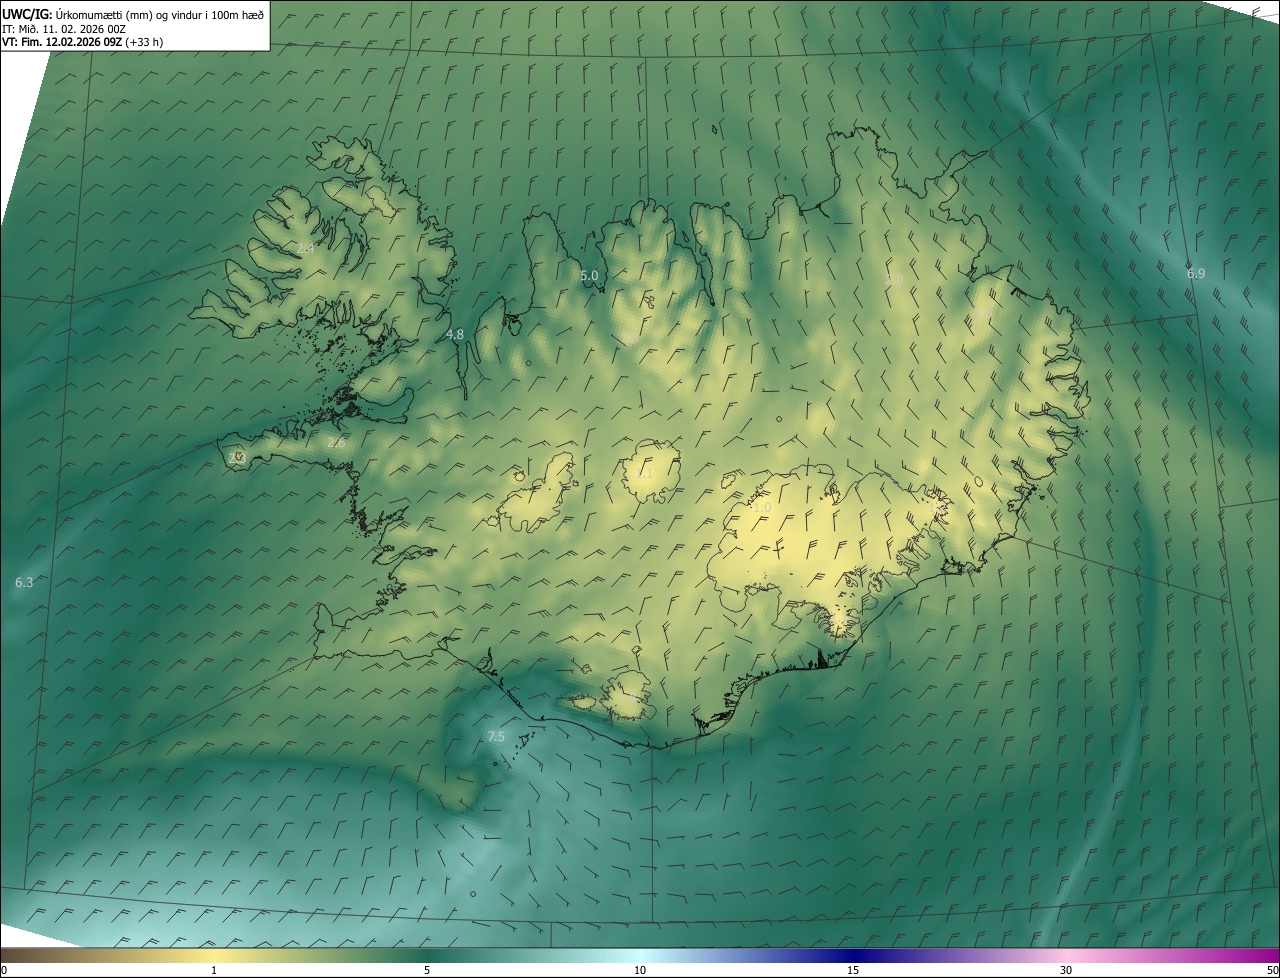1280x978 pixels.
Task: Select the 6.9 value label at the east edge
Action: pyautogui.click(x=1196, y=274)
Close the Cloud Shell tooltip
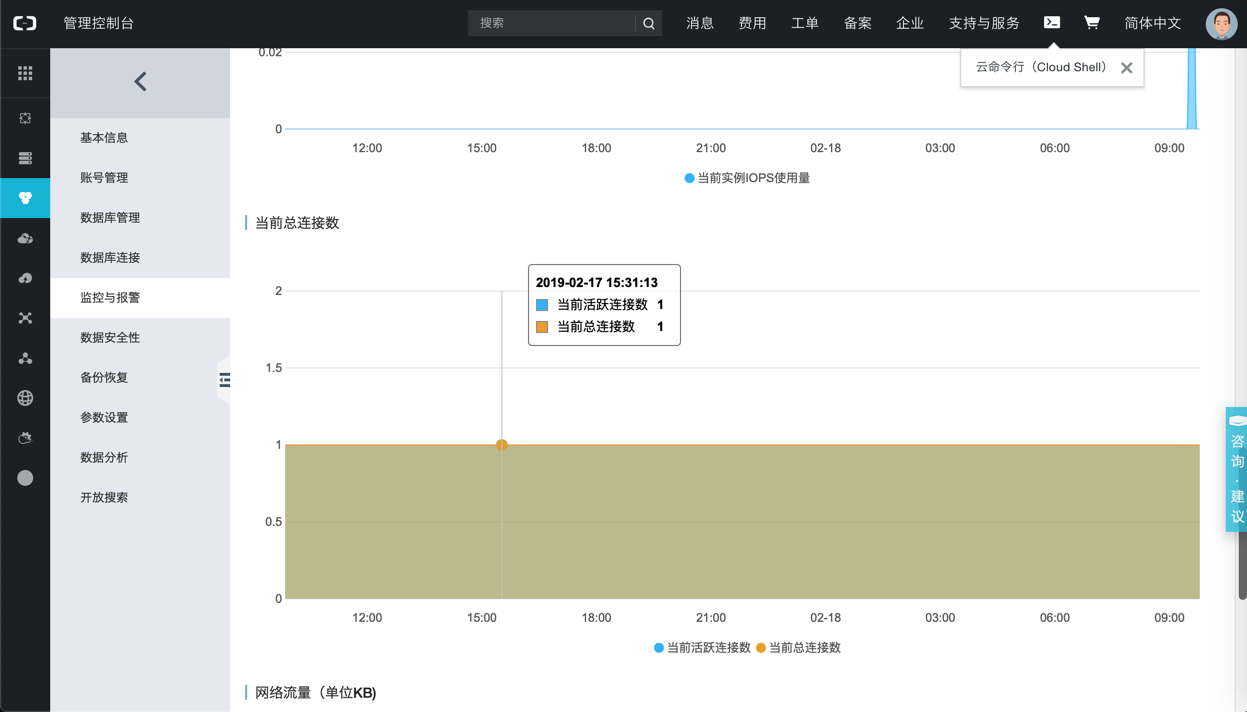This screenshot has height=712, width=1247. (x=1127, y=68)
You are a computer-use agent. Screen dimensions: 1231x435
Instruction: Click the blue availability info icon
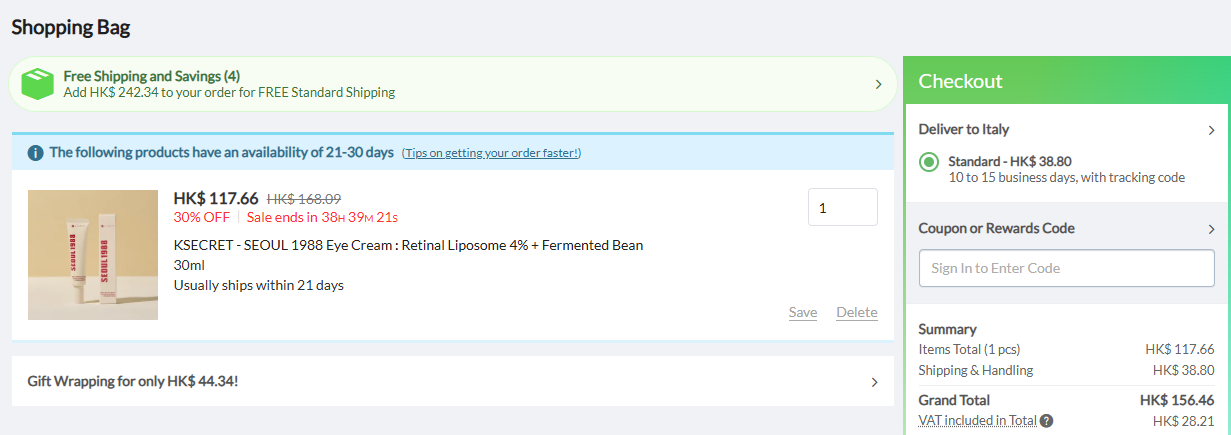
==
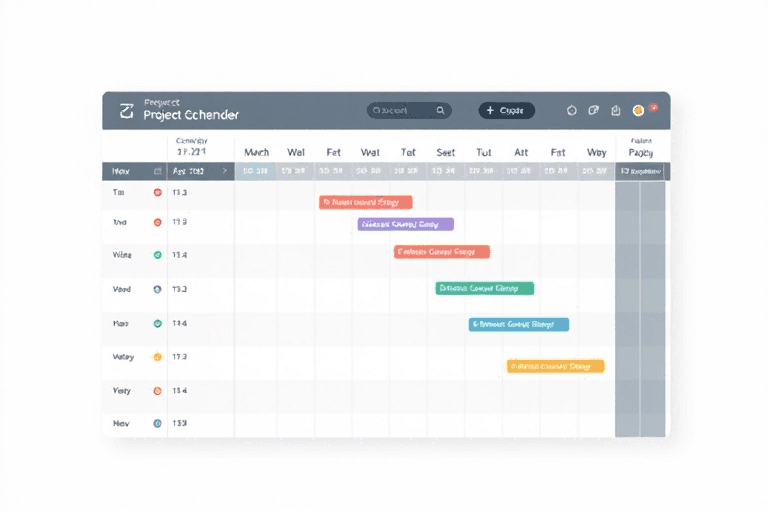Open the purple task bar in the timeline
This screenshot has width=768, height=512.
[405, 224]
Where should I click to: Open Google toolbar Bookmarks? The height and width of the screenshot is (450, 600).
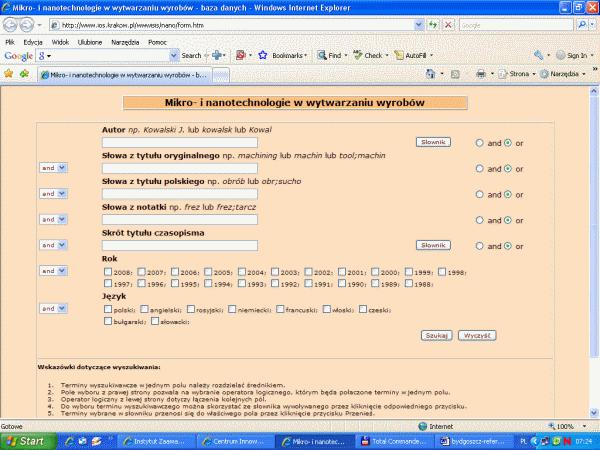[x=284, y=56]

Goal of the exercise: Take from the material above the lines running from the one with "You are a computer-use" through the one with "Instruction: Click the", and repeat them exactly, with nothing else.

Reply:
You are a computer-use agent. Screen dimensions: 1231x435
Instruction: Click the blue availability info icon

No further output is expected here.